Predicting the dose for repurposing nitazoxanide in COVID-19

A new study published on the preprint server medRxiv* in May 2020 reports a model that could help evolve appropriate dosage protocols for future clinical trials of the repurposed drug nitazoxanide in COVID-19 prevention and treatment. The researchers say, “It was possible to achieve plasma and lung tizoxanide concentrations, using proven safe doses of nitazoxanide, that exceed the EC90 for SARS-CoV-2.”

The need to achieve effective drug concentration

Severe acute respiratory syndrome coronavirus 2 (SARS-CoV-2) causes COVID-19 disease, a respiratory illness with significantly high mortality, which has spread rapidly and extensively to become a pandemic. While treatment and prevention measures are being sought with the utmost urgency, none have yet been identified.

Novel Coronavirus SARS-CoV-2 Colorized scanning electron micrograph of a VERO E6 cell (blue) heavily infected with SARS-COV-2 virus particles (orange), isolated from a patient sample. Image captured and color-enhanced at the NIAID Integrated Research Facility (IRF) in Fort Detrick, Maryland.
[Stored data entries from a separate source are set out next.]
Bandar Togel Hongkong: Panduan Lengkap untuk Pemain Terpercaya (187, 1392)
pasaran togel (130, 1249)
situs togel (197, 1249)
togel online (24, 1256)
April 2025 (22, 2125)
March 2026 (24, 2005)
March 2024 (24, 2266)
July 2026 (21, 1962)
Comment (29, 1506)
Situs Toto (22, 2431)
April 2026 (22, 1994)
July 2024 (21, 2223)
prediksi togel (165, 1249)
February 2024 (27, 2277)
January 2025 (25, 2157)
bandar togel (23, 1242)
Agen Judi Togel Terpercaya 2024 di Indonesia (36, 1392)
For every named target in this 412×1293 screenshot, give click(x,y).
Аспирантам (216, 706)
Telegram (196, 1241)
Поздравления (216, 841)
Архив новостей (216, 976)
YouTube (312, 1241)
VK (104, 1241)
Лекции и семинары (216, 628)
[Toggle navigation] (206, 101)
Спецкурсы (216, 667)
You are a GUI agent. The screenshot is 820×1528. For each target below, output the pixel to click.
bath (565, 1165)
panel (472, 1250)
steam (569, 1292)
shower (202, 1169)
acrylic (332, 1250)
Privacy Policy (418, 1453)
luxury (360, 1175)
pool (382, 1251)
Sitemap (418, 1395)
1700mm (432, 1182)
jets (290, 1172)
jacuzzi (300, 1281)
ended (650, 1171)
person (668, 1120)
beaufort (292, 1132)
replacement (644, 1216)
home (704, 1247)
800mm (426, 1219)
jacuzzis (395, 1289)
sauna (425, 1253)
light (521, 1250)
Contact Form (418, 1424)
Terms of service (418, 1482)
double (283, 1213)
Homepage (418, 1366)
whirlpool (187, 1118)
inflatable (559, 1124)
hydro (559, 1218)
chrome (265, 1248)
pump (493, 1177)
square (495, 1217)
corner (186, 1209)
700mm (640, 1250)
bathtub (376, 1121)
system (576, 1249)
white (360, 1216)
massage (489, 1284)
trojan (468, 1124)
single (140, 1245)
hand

Credit: NIAID
Novel Coronavirus SARS-CoV-2 Colorized scanning electron micrograph of a VERO E6 cell (blue) heavily infected with SARS-COV-2 virus particles (orange), isolated from a patient sample. Image captured and color-enhanced at the NIAID Integrated Research Facility (IRF) in Fort Detrick, Maryland. Credit: NIAID

This news article was a review of a preliminary scientific report that had not undergone peer-review at the time of publication. Since its initial publication, the scientific report has now been peer reviewed and accepted for publication in a Scientific Journal. Links to the preliminary and peer-reviewed reports are available in the Sources section at the bottom of this article. View Sources

A promising route has been to repurpose existing drugs developed and used for other conditions since they have already been approved and have passed safety and tolerability tests. However, one bottleneck has been the determination of the drug concentrations in the blood and the lung tissue at a given dose, though this is obviously an important step.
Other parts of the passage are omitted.